## TASK DESCRIPTION
Reproduce verbatim the lines from the start of the records through the line containing "The image size is (1024, 768).", with both ends included.

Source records
== Segment start ==

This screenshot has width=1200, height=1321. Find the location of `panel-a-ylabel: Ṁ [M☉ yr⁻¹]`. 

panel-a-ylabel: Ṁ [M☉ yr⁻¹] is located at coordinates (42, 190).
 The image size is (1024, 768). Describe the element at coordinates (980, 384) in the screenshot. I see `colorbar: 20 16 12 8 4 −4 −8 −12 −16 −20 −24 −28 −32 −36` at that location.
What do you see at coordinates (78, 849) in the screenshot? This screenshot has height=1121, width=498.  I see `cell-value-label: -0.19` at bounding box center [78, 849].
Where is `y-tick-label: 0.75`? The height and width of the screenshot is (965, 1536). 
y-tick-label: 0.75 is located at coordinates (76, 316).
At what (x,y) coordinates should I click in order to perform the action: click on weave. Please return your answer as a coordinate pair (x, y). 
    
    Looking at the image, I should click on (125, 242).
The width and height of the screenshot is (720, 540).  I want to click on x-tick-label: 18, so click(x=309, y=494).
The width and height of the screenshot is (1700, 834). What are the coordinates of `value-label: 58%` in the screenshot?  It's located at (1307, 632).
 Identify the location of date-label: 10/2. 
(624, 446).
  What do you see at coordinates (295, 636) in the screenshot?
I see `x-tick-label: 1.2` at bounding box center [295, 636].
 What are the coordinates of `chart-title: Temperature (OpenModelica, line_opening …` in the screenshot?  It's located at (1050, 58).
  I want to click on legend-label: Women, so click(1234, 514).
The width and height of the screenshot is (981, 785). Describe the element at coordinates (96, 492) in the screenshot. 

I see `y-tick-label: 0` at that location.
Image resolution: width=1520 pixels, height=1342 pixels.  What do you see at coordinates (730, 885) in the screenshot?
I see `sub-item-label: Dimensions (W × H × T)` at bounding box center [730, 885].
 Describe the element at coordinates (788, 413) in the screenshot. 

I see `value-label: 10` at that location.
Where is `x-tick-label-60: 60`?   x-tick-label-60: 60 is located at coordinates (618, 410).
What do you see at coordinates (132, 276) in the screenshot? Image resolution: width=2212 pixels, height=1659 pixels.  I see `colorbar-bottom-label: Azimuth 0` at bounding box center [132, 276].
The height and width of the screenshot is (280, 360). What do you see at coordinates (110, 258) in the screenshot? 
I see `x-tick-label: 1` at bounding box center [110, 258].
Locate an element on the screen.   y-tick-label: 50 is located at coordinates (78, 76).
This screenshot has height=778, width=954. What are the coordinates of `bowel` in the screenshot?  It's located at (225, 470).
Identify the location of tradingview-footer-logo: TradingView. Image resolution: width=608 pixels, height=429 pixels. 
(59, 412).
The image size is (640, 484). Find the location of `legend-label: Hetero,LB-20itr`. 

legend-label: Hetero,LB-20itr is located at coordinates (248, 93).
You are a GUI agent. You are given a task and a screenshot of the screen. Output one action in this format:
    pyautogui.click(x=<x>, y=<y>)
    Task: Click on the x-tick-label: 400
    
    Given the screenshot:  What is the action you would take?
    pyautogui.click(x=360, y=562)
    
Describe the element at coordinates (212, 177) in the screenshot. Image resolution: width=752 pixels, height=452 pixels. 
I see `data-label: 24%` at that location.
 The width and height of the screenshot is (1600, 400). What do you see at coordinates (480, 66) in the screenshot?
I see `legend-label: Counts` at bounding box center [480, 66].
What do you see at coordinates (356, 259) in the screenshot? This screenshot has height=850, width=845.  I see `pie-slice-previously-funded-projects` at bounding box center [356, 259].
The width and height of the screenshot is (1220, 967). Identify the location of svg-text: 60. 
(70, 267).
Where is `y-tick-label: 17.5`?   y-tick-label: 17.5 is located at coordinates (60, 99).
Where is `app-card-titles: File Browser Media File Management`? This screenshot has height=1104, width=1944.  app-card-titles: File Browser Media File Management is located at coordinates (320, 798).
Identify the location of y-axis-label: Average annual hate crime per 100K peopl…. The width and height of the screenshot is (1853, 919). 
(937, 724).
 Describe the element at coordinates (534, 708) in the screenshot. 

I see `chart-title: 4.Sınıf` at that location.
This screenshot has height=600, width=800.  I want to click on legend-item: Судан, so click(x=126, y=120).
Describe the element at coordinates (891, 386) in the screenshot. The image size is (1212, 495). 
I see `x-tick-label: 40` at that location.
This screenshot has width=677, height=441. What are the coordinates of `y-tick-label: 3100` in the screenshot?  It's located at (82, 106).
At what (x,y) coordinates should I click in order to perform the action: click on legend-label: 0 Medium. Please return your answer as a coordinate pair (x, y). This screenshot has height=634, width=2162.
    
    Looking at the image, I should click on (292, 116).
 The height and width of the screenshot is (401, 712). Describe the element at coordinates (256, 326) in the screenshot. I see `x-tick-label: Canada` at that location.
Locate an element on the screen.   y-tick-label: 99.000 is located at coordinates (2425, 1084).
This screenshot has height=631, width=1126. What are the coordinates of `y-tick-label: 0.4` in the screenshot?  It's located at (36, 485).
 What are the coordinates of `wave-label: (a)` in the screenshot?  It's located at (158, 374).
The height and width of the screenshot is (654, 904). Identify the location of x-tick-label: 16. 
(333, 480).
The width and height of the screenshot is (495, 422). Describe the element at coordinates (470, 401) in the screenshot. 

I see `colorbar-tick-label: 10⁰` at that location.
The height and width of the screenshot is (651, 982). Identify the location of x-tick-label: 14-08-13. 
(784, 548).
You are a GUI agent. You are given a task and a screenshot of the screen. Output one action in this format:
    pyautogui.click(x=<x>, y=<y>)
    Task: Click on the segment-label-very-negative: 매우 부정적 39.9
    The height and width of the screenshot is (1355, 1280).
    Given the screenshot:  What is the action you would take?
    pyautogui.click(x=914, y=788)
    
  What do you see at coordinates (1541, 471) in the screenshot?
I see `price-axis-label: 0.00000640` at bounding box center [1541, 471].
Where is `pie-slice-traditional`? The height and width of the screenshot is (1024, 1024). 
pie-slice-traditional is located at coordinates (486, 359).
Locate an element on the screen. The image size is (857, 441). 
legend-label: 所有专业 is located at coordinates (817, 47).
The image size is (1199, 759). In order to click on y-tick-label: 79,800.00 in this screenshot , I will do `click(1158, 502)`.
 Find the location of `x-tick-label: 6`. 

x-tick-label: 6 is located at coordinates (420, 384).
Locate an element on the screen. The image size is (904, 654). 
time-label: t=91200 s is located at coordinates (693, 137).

== Segment end ==

## ANSWER AREA
This screenshot has width=1200, height=1321. Find the location of `panel-a-ylabel: Ṁ [M☉ yr⁻¹]`. 

panel-a-ylabel: Ṁ [M☉ yr⁻¹] is located at coordinates (42, 190).
 The image size is (1024, 768). Describe the element at coordinates (980, 384) in the screenshot. I see `colorbar: 20 16 12 8 4 −4 −8 −12 −16 −20 −24 −28 −32 −36` at that location.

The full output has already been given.